Der nächste Akt im Thüringer Polittheater
Regierungskrise Im Erfurter Landtag kommt es zum großen Showdown. Fast hätte das Coronavirus die Wahl verhindert
Erfurt Vier Wochen lang hat Thüringen die Republik in Atem gehalten. Die AfD landete Anfang Februar einen Coup und erschütterte damit das Parteiengefüge. Sie schaffte es, den beliebten Landesvater Bodo Ramelow abzusägen und mit ihren Stimmen einen Kurzzeitministerpräsidenten von der FDP ins Amt zu wählen. In Berlin stürzten die Schockwellen aus Erfurt die CDUChefin, der FDP-Chef strauchelte. Am Mittwoch soll wieder Ruhe einkehren. Viele Thüringer wünschen, dass sich die Volksvertreter nicht mehr nur mit sich selbst beschäftigen.

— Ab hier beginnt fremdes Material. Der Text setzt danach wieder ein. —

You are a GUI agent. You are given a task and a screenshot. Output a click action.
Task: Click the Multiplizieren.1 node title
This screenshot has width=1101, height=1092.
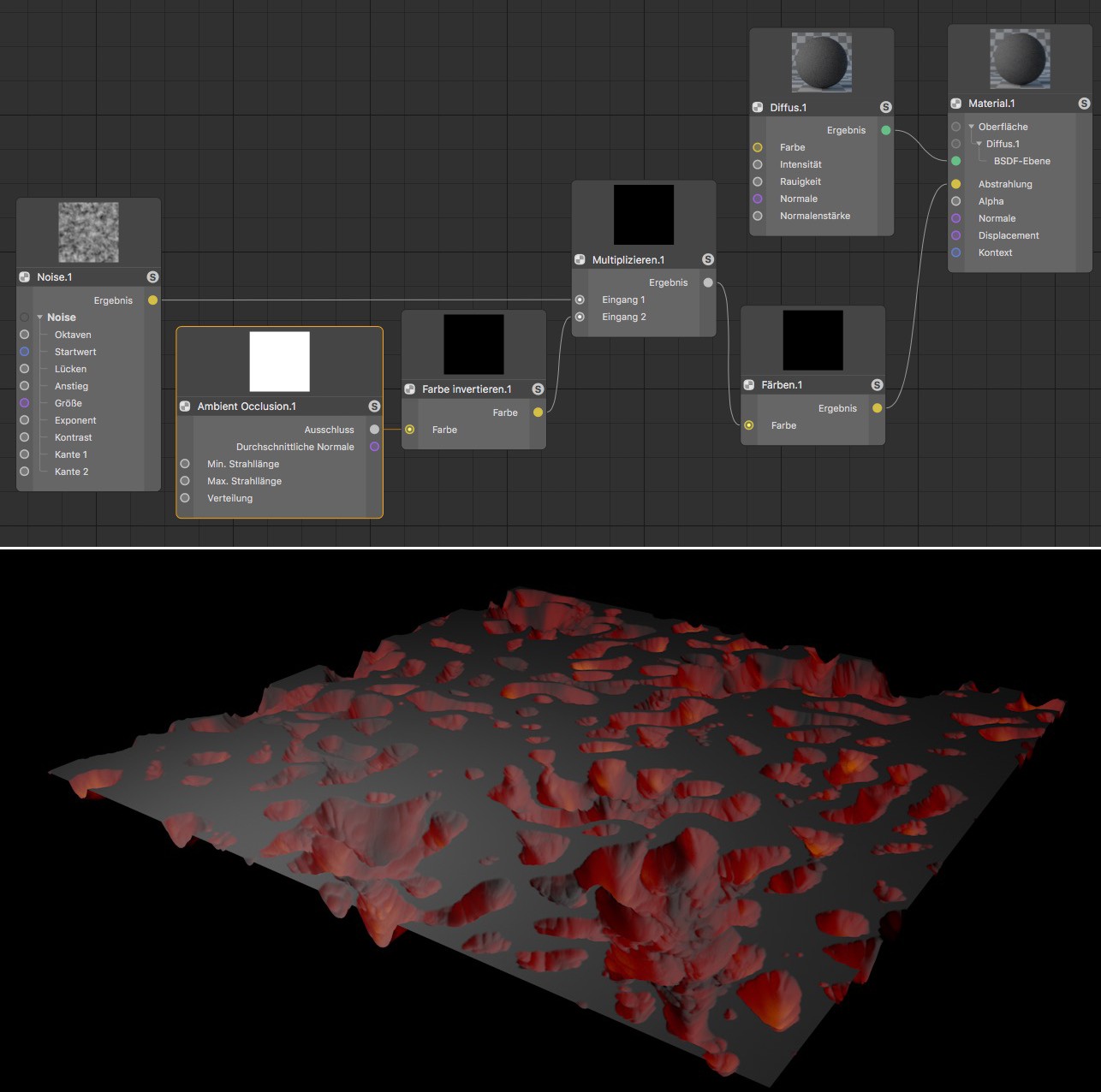(x=628, y=260)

Schließlich sind seit der Landtagswahl mehr als vier Monate vergangen. Ob sich der Wunsch erfüllt, war zeitweise fraglich. Ein CDUAbgeordneter stand am Dienstag unter Quarantäne, weil er sich mit dem Coronavirus angesteckt haben soll. Der Verdacht bestätigte sich allerdings nicht, am Dienstagabend gab ein Test Entwarnung, die Wahl kann stattfinden.
Wenn es läuft wie geplant, wird Bodo Ramelow wieder die Regierungsgeschäfte übernehmen. Es sieht danach aus, aber nichts ist sicher im Erfurter Landtag. Ramelow fehlen – wie bereits vor vier Wochen – vier Stimmen von der Opposition. Er bearbeitete deshalb in der Zwischenzeit einzelne Abgeordnete von CDU und FDP, damit sie ihm im ersten Wahlgang ihre Stimme geben. Mit den Christdemokraten hat sich Ramelow auf zentrale Projekte verständigt, die gemeinsam mit seiner Minderheitskoalition angepackt werden sollen. Außerdem sind Neuwahlen auf April nächsten Jahres verschoben, um der CDU die Chance zu geben, sich aus dem Umfragetief nach oben zu arbeiten.

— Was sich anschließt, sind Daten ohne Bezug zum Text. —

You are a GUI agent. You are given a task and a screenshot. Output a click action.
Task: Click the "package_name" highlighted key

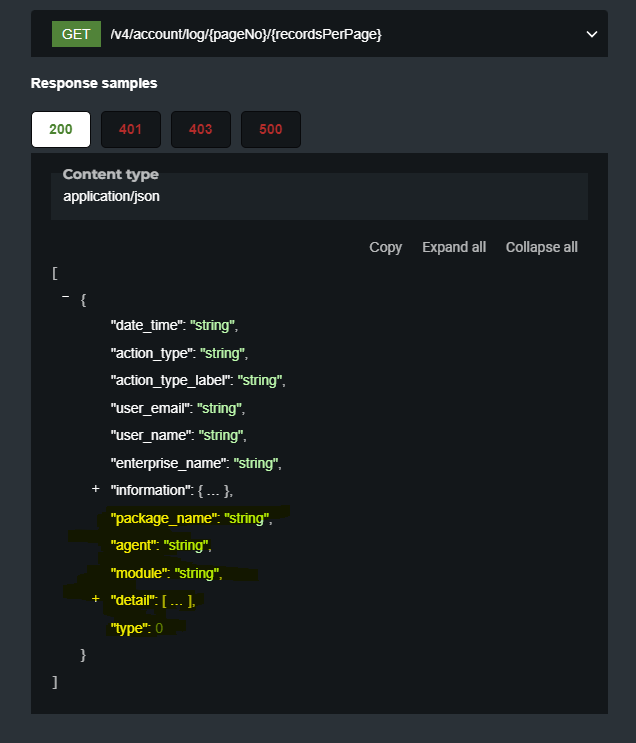[163, 518]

Der scheidende CDU-Landesvorsitzende Mike Mohring hält es für „gut möglich“, dass der LinkenPolitiker im ersten Wahlgang gewählt wird. Ein Fraktionskollege erklärte sogar, die Wahl Ramelows werde sichergestellt. Im dritten Wahlgang würde Ramelow dafür die einfache Mehrheit reichen. Für die CDU-Spitze in Berlin ist die Unterstützung eines Politikers der SED-Nachfolgepartei jedoch nach wie vor ein Sakrileg. Die drei Kandidaten für den CDU-Parteivorsitz haben sich klar für den bestehenden Abgrenzungsbeschluss ausgesprochen, weder mit den Linken noch der AfD gemeinsame Sache zu machen. Im Osten hat die Brandmauer nach links wegen der Stärke der AfD Risse bekommen, weil der CDU sonst Machtoptionen fehlen. Die Mehrzahl der Thüringer hat nichts gegen eine Zusammenarbeit beider Parteien. Linke-Parteichef Bernd
Riexinger fordert die Thüringer CDU auf, geschlossen für Ramelow zu stimmen. Dies würde einem breiten Wählerwillen entsprechen, sagte er unserer Redaktion. „Rund zwei Drittel der Menschen in Thüringen würden Ramelow in einer Direktwahl zum Ministerpräsidenten wählen“, betont Riexinger. „Die NichtWahl von Ramelow lässt sich ganz sicher nicht mit dem Willen der Wählerschaft begründen.“
Die Kandidatur von AfD-Landeschef Björn Höcke sollte es der CDU dabei einfach machen: „Sie kann sich jetzt ganz klar zwischen einem Faschisten und einem demokratischen Sozialisten entscheiden“, sagt der Linke-Chef. „Oder sie entscheidet sich dafür, das Land weiter ohne Regierung zu belassen, und erweist sich damit als unentschiedene Chaostruppe.“Höckes Kalkül ist offensichtlich: Wenn die AfD-Abgeordneten geschlossen für ihn stimmen, kann er zeigen, dass die CDU einen Politiker der Linken zum Ministerpräsidenten gewählt haben. Die FDP will in keine Falle mehr tappen oder sich mit Abweichlern blamieren: Sicherheitshalber kündigte die Fraktion an, der Ministerpräsidentenwahl komplett fernzubleiben.